• _Supplied material_
>>>>>
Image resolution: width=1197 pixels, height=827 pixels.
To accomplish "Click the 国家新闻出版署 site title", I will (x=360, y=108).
<<<<<
>>>>>
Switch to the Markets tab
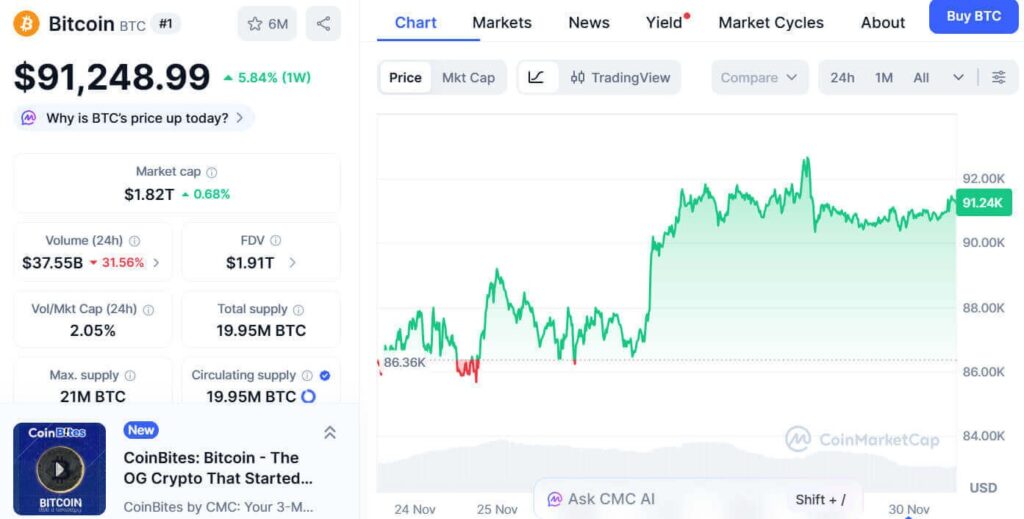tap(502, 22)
<<<<<
>>>>>
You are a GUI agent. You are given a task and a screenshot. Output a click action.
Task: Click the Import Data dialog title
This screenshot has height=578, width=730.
<<<<<
• _Exercise aim_
For the material above, count the lines where the string "height" appears and reply with the count only.

• _Completed task_
2